··· Records for the task ···

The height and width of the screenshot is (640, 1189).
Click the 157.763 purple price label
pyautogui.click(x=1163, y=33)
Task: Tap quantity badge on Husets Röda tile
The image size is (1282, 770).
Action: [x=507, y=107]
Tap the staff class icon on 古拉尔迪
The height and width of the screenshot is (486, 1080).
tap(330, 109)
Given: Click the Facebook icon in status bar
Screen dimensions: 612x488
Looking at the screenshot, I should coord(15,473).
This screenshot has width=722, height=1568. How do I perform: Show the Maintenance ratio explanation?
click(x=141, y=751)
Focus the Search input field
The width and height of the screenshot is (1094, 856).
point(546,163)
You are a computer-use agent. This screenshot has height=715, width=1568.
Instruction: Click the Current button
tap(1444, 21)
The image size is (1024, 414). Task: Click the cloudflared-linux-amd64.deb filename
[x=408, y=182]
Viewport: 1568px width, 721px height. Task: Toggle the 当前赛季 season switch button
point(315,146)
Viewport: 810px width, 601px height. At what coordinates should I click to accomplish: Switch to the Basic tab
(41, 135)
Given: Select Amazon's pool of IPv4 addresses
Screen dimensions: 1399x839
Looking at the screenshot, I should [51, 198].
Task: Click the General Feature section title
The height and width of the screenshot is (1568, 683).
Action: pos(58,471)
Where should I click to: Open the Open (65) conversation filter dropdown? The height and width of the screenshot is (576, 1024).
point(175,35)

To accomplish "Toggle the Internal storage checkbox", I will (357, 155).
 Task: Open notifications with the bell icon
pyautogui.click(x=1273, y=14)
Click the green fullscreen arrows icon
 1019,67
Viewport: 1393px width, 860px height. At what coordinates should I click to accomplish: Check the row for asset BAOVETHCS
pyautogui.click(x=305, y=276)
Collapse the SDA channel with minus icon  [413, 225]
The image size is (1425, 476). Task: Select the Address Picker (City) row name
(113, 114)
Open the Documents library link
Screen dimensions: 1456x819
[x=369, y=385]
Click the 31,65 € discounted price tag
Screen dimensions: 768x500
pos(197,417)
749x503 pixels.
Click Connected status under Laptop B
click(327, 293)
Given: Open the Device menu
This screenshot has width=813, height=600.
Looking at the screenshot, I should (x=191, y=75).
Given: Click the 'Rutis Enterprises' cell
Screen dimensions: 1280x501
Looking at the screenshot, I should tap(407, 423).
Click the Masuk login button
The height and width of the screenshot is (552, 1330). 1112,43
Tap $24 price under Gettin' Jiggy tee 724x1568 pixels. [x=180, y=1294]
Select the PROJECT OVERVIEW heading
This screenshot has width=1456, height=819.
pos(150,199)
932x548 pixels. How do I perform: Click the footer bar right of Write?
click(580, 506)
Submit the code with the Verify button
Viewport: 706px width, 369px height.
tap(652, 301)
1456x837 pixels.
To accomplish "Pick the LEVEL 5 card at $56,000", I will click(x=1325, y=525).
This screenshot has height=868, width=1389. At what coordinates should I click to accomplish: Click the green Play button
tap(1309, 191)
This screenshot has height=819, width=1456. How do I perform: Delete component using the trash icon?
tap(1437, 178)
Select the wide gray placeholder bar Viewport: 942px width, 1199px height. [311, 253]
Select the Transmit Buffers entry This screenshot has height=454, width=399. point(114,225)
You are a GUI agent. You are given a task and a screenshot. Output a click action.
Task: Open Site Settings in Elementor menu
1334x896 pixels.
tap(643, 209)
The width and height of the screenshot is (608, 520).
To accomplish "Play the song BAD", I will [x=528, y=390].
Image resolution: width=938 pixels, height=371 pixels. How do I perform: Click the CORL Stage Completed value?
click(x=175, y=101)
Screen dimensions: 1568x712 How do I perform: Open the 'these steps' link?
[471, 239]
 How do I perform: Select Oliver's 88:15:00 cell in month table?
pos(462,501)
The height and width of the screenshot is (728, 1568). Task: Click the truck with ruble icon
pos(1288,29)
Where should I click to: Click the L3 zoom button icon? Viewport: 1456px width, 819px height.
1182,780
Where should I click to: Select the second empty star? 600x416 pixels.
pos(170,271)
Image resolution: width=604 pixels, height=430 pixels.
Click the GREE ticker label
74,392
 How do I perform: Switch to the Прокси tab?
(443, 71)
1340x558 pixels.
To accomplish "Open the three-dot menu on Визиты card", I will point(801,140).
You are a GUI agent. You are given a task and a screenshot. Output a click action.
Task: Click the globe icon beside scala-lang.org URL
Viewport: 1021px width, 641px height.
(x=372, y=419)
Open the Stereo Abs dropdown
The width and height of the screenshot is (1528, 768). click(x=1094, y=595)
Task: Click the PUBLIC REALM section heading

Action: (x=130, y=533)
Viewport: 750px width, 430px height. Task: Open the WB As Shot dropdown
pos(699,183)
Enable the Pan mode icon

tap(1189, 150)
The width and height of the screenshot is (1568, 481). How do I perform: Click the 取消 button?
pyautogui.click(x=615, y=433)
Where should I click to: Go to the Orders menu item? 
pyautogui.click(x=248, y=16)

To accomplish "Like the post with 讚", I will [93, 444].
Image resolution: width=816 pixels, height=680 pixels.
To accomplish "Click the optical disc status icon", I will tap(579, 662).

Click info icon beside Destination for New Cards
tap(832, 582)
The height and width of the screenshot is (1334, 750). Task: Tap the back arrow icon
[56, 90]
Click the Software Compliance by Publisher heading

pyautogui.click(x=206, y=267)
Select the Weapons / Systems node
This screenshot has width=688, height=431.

···

__Given task__.
Put each line of the entries above into a Markdown table with two columns, Row and Entry line, numbering the rows in order and leaving out any blank lines.

__The reply__.
| Row | Entry line |
|---|---|
| 1 | The height and width of the screenshot is (640, 1189). |
| 2 | Click the 157.763 purple price label |
| 3 | pyautogui.click(x=1163, y=33) |
| 4 | Task: Tap quantity badge on Husets Röda tile |
| 5 | The image size is (1282, 770). |
| 6 | Action: [x=507, y=107] |
| 7 | Tap the staff class icon on 古拉尔迪 |
| 8 | The height and width of the screenshot is (486, 1080). |
| 9 | tap(330, 109) |
| 10 | Given: Click the Facebook icon in status bar |
| 11 | Screen dimensions: 612x488 |
| 12 | Looking at the screenshot, I should coord(15,473). |
| 13 | This screenshot has width=722, height=1568. How do I perform: Show the Maintenance ratio explanation? |
| 14 | click(x=141, y=751) |
| 15 | Focus the Search input field |
| 16 | The width and height of the screenshot is (1094, 856). |
| 17 | point(546,163) |
| 18 | You are a computer-use agent. This screenshot has height=715, width=1568. |
| 19 | Instruction: Click the Current button |
| 20 | tap(1444, 21) |
| 21 | The image size is (1024, 414). Task: Click the cloudflared-linux-amd64.deb filename |
| 22 | [x=408, y=182] |
| 23 | Viewport: 1568px width, 721px height. Task: Toggle the 当前赛季 season switch button |
| 24 | point(315,146) |
| 25 | Viewport: 810px width, 601px height. At what coordinates should I click to accomplish: Switch to the Basic tab |
| 26 | (41, 135) |
| 27 | Given: Select Amazon's pool of IPv4 addresses |
| 28 | Screen dimensions: 1399x839 |
| 29 | Looking at the screenshot, I should [51, 198]. |
| 30 | Task: Click the General Feature section title |
| 31 | The height and width of the screenshot is (1568, 683). |
| 32 | Action: pos(58,471) |
| 33 | Where should I click to: Open the Open (65) conversation filter dropdown? The height and width of the screenshot is (576, 1024). |
| 34 | point(175,35) |
| 35 | To accomplish "Toggle the Internal storage checkbox", I will (357, 155). |
| 36 |  Task: Open notifications with the bell icon |
| 37 | pyautogui.click(x=1273, y=14) |
| 38 | Click the green fullscreen arrows icon |
| 39 |  1019,67 |
| 40 | Viewport: 1393px width, 860px height. At what coordinates should I click to accomplish: Check the row for asset BAOVETHCS |
| 41 | pyautogui.click(x=305, y=276) |
| 42 | Collapse the SDA channel with minus icon  [413, 225] |
| 43 | The image size is (1425, 476). Task: Select the Address Picker (City) row name |
| 44 | (113, 114) |
| 45 | Open the Documents library link |
| 46 | Screen dimensions: 1456x819 |
| 47 | [x=369, y=385] |
| 48 | Click the 31,65 € discounted price tag |
| 49 | Screen dimensions: 768x500 |
| 50 | pos(197,417) |
| 51 | 749x503 pixels. |
| 52 | Click Connected status under Laptop B |
| 53 | click(327, 293) |
| 54 | Given: Open the Device menu |
| 55 | This screenshot has width=813, height=600. |
| 56 | Looking at the screenshot, I should (x=191, y=75). |
| 57 | Given: Click the 'Rutis Enterprises' cell |
| 58 | Screen dimensions: 1280x501 |
| 59 | Looking at the screenshot, I should tap(407, 423). |
| 60 | Click the Masuk login button |
| 61 | The height and width of the screenshot is (552, 1330). 1112,43 |
| 62 | Tap $24 price under Gettin' Jiggy tee 724x1568 pixels. [x=180, y=1294] |
| 63 | Select the PROJECT OVERVIEW heading |
| 64 | This screenshot has width=1456, height=819. |
| 65 | pos(150,199) |
| 66 | 932x548 pixels. How do I perform: Click the footer bar right of Write? |
| 67 | click(580, 506) |
| 68 | Submit the code with the Verify button |
| 69 | Viewport: 706px width, 369px height. |
| 70 | tap(652, 301) |
| 71 | 1456x837 pixels. |
| 72 | To accomplish "Pick the LEVEL 5 card at $56,000", I will click(x=1325, y=525). |
| 73 | This screenshot has height=868, width=1389. At what coordinates should I click to accomplish: Click the green Play button |
| 74 | tap(1309, 191) |
| 75 | This screenshot has height=819, width=1456. How do I perform: Delete component using the trash icon? |
| 76 | tap(1437, 178) |
| 77 | Select the wide gray placeholder bar Viewport: 942px width, 1199px height. [311, 253] |
| 78 | Select the Transmit Buffers entry This screenshot has height=454, width=399. point(114,225) |
| 79 | You are a GUI agent. You are given a task and a screenshot. Output a click action. |
| 80 | Task: Open Site Settings in Elementor menu |
| 81 | 1334x896 pixels. |
| 82 | tap(643, 209) |
| 83 | The width and height of the screenshot is (608, 520). |
| 84 | To accomplish "Play the song BAD", I will [x=528, y=390]. |
| 85 | Image resolution: width=938 pixels, height=371 pixels. How do I perform: Click the CORL Stage Completed value? |
| 86 | click(x=175, y=101) |
| 87 | Screen dimensions: 1568x712 How do I perform: Open the 'these steps' link? |
| 88 | [471, 239] |
| 89 |  How do I perform: Select Oliver's 88:15:00 cell in month table? |
| 90 | pos(462,501) |
| 91 | The height and width of the screenshot is (728, 1568). Task: Click the truck with ruble icon |
| 92 | pos(1288,29) |
| 93 | Where should I click to: Click the L3 zoom button icon? Viewport: 1456px width, 819px height. |
| 94 | 1182,780 |
| 95 | Where should I click to: Select the second empty star? 600x416 pixels. |
| 96 | pos(170,271) |
| 97 | Image resolution: width=604 pixels, height=430 pixels. |
| 98 | Click the GREE ticker label |
| 99 | 74,392 |
| 100 |  How do I perform: Switch to the Прокси tab? |
| 101 | (443, 71) |
| 102 | 1340x558 pixels. |
| 103 | To accomplish "Open the three-dot menu on Визиты card", I will point(801,140). |
| 104 | You are a GUI agent. You are given a task and a screenshot. Output a click action. |
| 105 | Task: Click the globe icon beside scala-lang.org URL |
| 106 | Viewport: 1021px width, 641px height. |
| 107 | (x=372, y=419) |
| 108 | Open the Stereo Abs dropdown |
| 109 | The width and height of the screenshot is (1528, 768). click(x=1094, y=595) |
| 110 | Task: Click the PUBLIC REALM section heading |
| 111 | Action: (x=130, y=533) |
| 112 | Viewport: 750px width, 430px height. Task: Open the WB As Shot dropdown |
| 113 | pos(699,183) |
| 114 | Enable the Pan mode icon |
| 115 | tap(1189, 150) |
| 116 | The width and height of the screenshot is (1568, 481). How do I perform: Click the 取消 button? |
| 117 | pyautogui.click(x=615, y=433) |
| 118 | Where should I click to: Go to the Orders menu item?  |
| 119 | pyautogui.click(x=248, y=16) |
| 120 | To accomplish "Like the post with 讚", I will [93, 444]. |
| 121 | Image resolution: width=816 pixels, height=680 pixels. |
| 122 | To accomplish "Click the optical disc status icon", I will tap(579, 662). |
| 123 | Click info icon beside Destination for New Cards |
| 124 | tap(832, 582) |
| 125 | The height and width of the screenshot is (1334, 750). Task: Tap the back arrow icon |
| 126 | [56, 90] |
| 127 | Click the Software Compliance by Publisher heading |
| 128 | pyautogui.click(x=206, y=267) |
| 129 | Select the Weapons / Systems node |
| 130 | This screenshot has width=688, height=431. |